O público desenvolve vínculo emocional unilateral com o personagem via close-ups, narração em off e câmera POV. O cinema explora isso conscientemente para gerar empatia.
O espectador senta-se na sala escura e vivencia algo que parece um relacionamento real — embora o personagem na tela não o veja, não responda, não saiba que ele existe. Essa é a interação parasocial: um vínculo emocional que é completamente unilateral. Nós, como cineastas, usamos essa engrenagem psicológica de forma direcionada — através da direção de câmera, edição e som — para aproximar o espectador do personagem mais do que do seu vizinho no cinema.
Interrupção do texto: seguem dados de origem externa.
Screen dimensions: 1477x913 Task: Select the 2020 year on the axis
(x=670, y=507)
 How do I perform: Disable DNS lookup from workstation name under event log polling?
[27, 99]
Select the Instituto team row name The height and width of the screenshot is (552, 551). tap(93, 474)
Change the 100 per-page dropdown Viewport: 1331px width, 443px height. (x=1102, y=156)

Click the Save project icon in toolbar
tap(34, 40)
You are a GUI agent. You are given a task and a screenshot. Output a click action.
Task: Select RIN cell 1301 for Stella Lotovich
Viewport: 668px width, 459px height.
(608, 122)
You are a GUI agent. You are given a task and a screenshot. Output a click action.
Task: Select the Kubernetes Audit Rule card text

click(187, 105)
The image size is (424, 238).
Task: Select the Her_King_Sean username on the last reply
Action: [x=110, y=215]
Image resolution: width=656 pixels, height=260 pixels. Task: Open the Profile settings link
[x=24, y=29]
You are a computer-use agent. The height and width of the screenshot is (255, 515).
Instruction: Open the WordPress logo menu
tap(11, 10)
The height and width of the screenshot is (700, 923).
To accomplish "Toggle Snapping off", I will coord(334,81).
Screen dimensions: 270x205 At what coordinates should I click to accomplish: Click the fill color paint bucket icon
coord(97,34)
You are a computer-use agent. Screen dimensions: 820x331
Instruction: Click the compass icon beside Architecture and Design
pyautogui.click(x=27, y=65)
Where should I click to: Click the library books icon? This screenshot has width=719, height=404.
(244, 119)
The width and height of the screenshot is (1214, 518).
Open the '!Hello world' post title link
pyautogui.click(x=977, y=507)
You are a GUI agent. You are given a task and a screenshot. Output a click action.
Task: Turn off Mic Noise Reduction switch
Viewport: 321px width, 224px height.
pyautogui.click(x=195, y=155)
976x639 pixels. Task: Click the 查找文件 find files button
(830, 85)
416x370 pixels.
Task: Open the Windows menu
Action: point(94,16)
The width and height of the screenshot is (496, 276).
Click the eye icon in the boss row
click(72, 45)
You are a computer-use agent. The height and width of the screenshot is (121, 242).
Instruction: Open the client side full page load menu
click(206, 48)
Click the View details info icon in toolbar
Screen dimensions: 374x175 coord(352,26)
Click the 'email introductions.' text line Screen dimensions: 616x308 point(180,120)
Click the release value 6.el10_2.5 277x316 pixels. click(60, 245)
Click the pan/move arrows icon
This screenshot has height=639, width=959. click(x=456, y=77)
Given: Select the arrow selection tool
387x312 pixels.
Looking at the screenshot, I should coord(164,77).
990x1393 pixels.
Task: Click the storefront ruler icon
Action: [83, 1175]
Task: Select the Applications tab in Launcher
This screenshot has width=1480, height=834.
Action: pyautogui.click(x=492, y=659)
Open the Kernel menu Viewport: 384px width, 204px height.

No set ou na edição, isso funciona através de ações concretas. Um close-up do rosto cria proximidade imediata; o espectador lê micro-emoções, sente-se observado e envolvido. Um monólogo interno ou voice-over abre o mundo interior do personagem — o espectador se torna um confidente, recebe informações privilegiadas. A câmera em primeira pessoa (ponto de vista) intensifica isso ainda mais: o que o personagem vê, nós vemos; sua incerteza se torna a nossa. Isso funciona especialmente bem em thrillers ou dramas, onde a tensão se alimenta do fato de que o espectador sabe mais sobre o estado interior do personagem do que outros personagens no filme.
O perigo reside na manipulação — e devemos estar cientes disso. Um diretor pode usar essas ferramentas para construir artificialmente simpatia por um personagem moralmente questionável. Basta ver como funcionam as séries de anti-heróis: acompanhamos um criminoso por várias temporadas, conhecemos seu interior, suas justificativas — e de repente o entendemos, embora devêssemos desprezá-lo. Essa é a interação parasocial sob alta tensão. No documentário, a mesma técnica é usada para criar uma proximidade supostamente objetiva — e, no entanto, construímos ativamente quem o espectador percebe como confiável.
Na prática, isso significa: cada close-up é uma decisão por proximidade emocional. Cada corte para a câmera POV vincula o espectador a um ponto de vista específico. Quem entende essa mecânica não controla apenas a história — controla em quem o público confia e com quem ele sofre. Essa é a força e a responsabilidade ao mesmo tempo.